▶ Aim of the task
The listing that follows must be retyped exactly, without its pictures.

▶ Extracted material
++++++

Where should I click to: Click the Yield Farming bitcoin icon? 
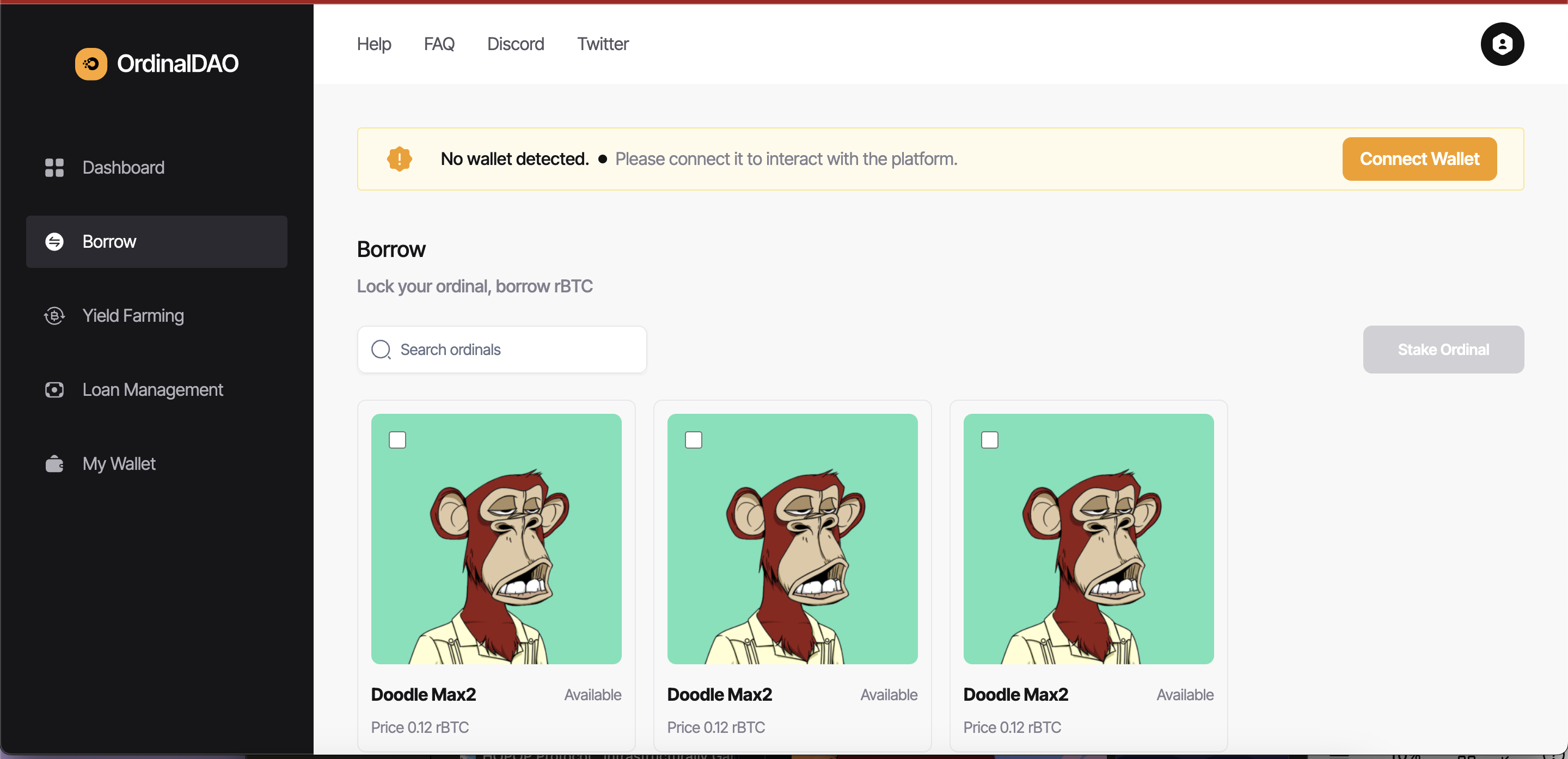pyautogui.click(x=54, y=316)
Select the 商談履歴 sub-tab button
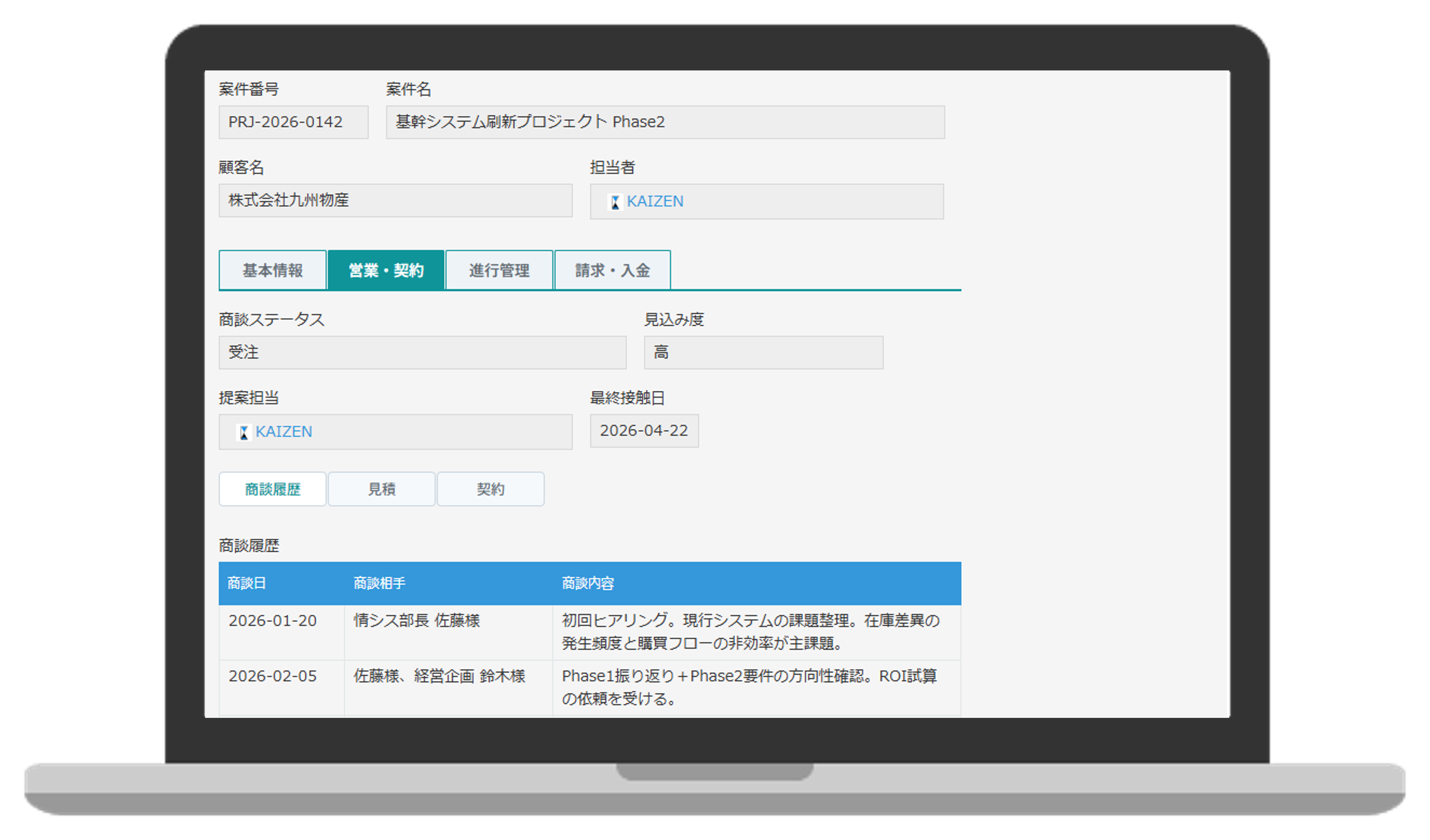The image size is (1430, 840). coord(273,488)
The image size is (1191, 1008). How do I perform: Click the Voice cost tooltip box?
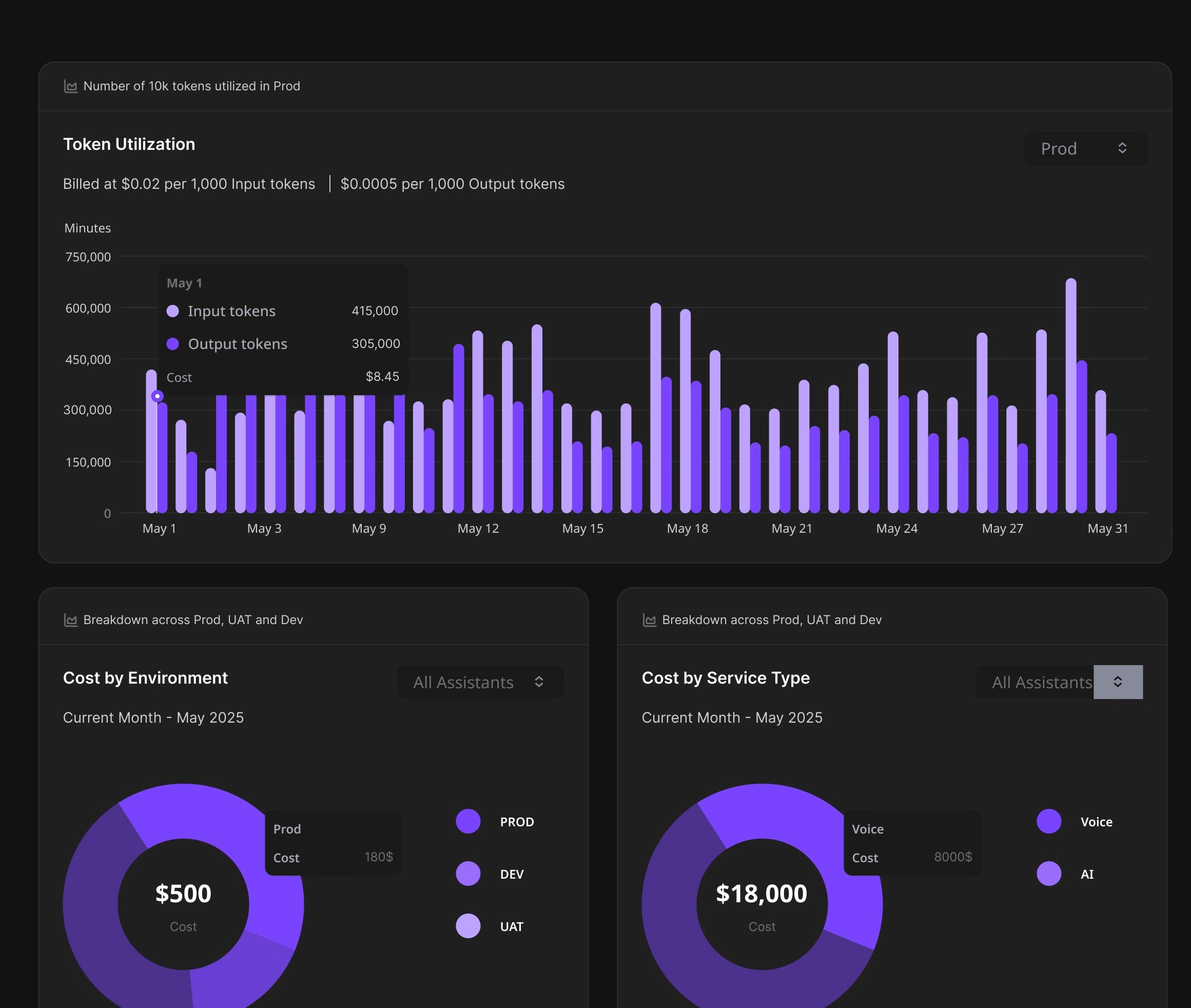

++++++

▶ Task output
Where should I click to: Click the Yield Farming bitcoin icon? 
pyautogui.click(x=54, y=316)
Select the 商談履歴 sub-tab button
The image size is (1430, 840). coord(273,488)
The image size is (1191, 1008). How do I perform: Click the Voice cost tooltip box?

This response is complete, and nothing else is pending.